Congratulations on your recent engagement! How exciting for you that after nearly a decade of waiting you can finally slip William’s ring on your finger. (OH! WHAT YOU DO BEHIND CLOSED DOORS IS YOUR BUSINESS!)
No, I’m being unfair, aren’t I? I think it is admirable that both you and William took your time to get engaged. As he rightfully pointed out it isn’t a race. A young couple who seriously consider the vows of marriage to be until death do us part is a prime example to set our generation where ‘I do’ often comes with an invisible parenthesise afterward that means (for now).
(Because let's be honest, a lifetime of monogamy is a tough one. I struggle to be monogamous even for the afternoon and I KNOW girlfriend can relate to THAT. Word.)
And much has been made of how your wedding will be a modern one. I salute you in dragging the royals into the 21st century- you won't be only the only commoner at that wedding! How very NOW.
(You’ll get double points if you could get Elizabeth into something other than a block-coloured three piece suit for the occasion, too.)
The thing is, there is something very much missing from this modern monarchy’s wedding: a 21st century bride.
My peeve boils down to this, Kate. Whatcha been doing all this time?
Because as far as I can tell, whilst William has been flying helicopters and saving lives and being all Hugh-Grant-meets-Action-Man you’ve been shopping and socialising and getting intensive conditioning treatments. The only career goal you seem to have had is to become Mrs Wales (which although admirable, is somewhat 1947).
Prince Harry spent 77 days on the front line of the Afghan war. Princess Beatrice played as a sales clerk at Selfridges. Tom Parker Bowles has put British food on the map.
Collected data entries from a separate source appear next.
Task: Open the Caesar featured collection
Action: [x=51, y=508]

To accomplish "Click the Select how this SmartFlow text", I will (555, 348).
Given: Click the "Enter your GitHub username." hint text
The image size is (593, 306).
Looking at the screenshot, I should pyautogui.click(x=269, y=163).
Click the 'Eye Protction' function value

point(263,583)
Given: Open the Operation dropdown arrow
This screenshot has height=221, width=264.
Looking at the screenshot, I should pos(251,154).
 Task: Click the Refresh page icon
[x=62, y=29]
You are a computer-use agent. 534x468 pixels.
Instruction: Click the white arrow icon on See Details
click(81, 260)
You’ve had a couple of months as a part time ACCESSORIES BUYER at high street shop and then called it quits whilst you sat tight and waited to get MARRIED.
LIKE THAT’S THE MOST IMPORTANT THING IN THE WORLD.
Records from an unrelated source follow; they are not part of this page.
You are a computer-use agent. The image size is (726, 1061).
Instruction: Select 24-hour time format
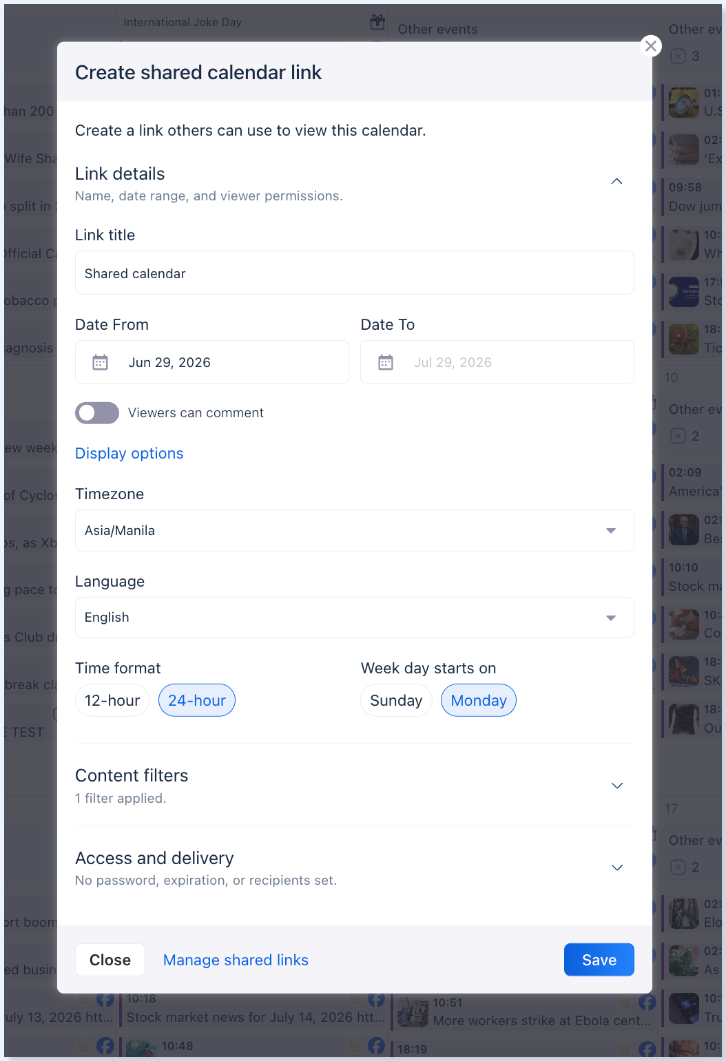pyautogui.click(x=197, y=700)
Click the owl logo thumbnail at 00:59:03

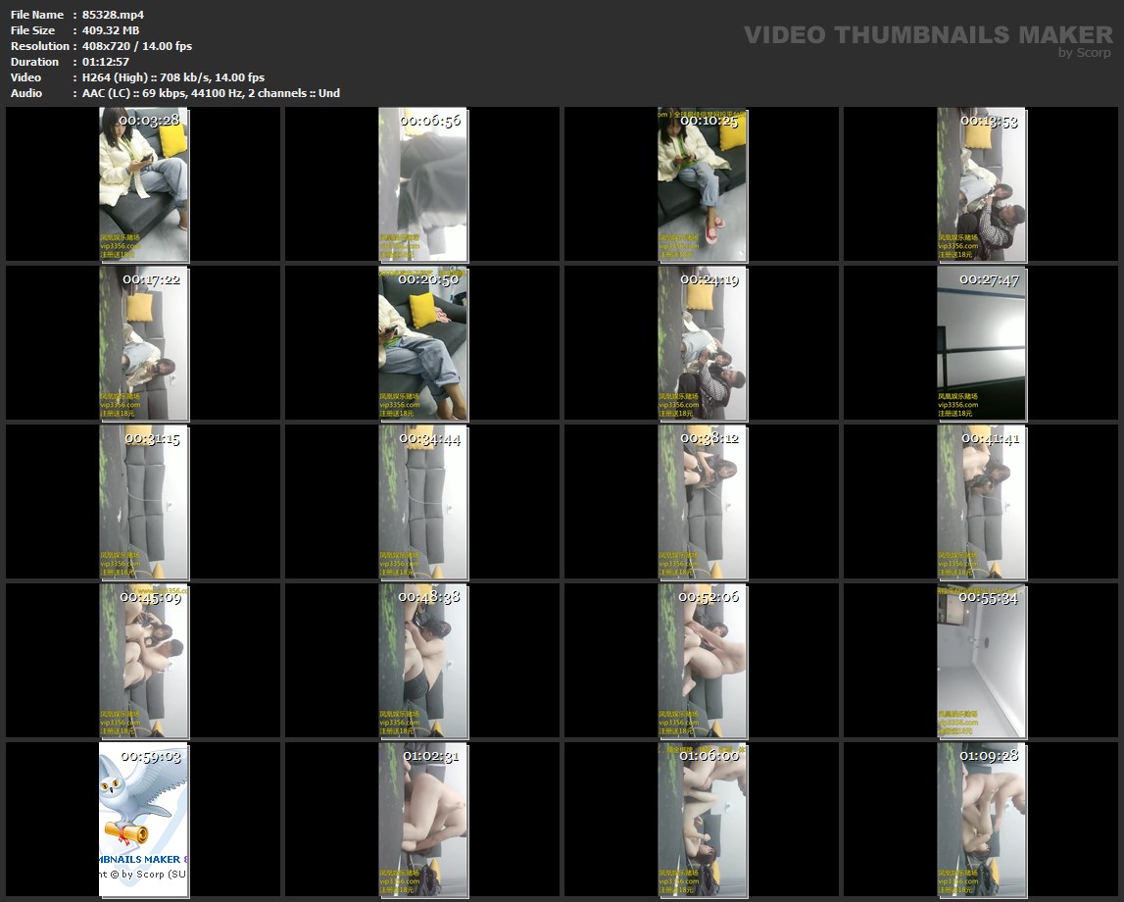(143, 819)
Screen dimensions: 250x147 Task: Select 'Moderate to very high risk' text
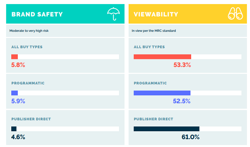coord(29,31)
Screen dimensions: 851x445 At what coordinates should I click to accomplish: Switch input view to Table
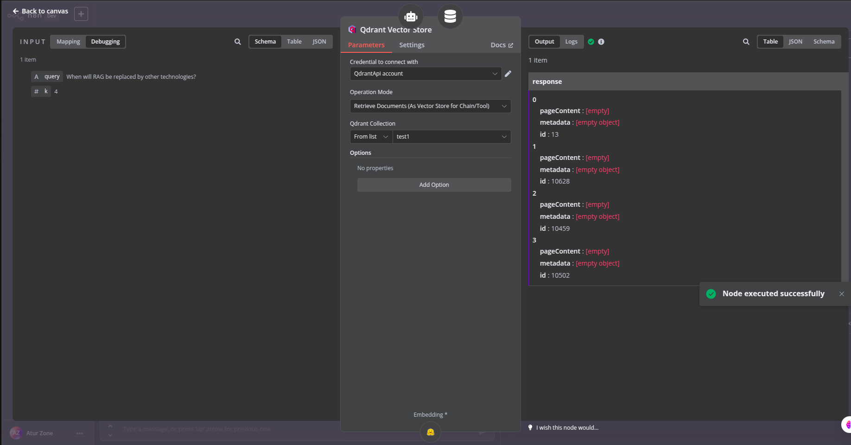294,42
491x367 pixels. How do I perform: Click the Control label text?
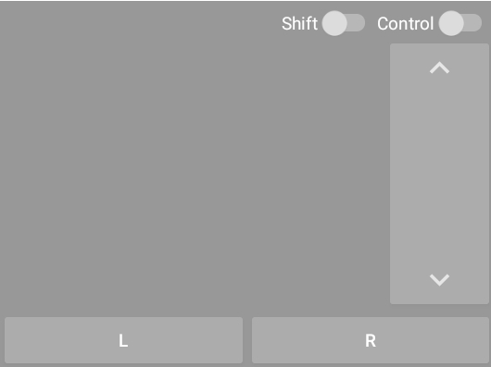click(405, 23)
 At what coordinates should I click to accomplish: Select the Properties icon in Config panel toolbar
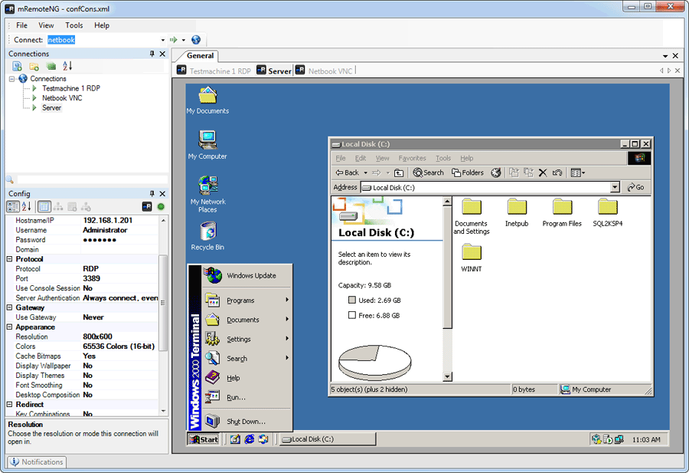(44, 205)
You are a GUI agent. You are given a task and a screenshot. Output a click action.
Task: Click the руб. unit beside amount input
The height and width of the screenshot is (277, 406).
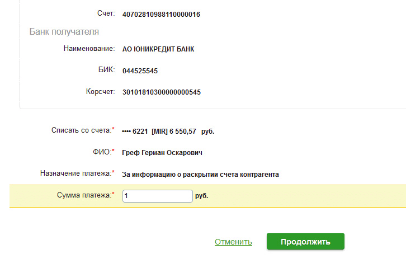202,196
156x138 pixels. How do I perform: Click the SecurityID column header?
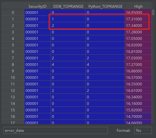click(x=38, y=6)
One word, Kate: perspective.
Girls of our generation want fire. We want fights and struggles and personality and grit. We want you to stand on your soap box and tell us what to care about. We'll listen, because you have thighs that don't meet at the top. Be the face of British fashion, tell us which charities you'd auction your court shoes off for, give us an insight into being a royal and tell us how you're going to earn the keep of those 24-hour security guards you've had for the past six years.
Right now you don't really say much. Or do much. You're being incredibly dull. And we don’t want Vanilla. We want Chelsy Davy.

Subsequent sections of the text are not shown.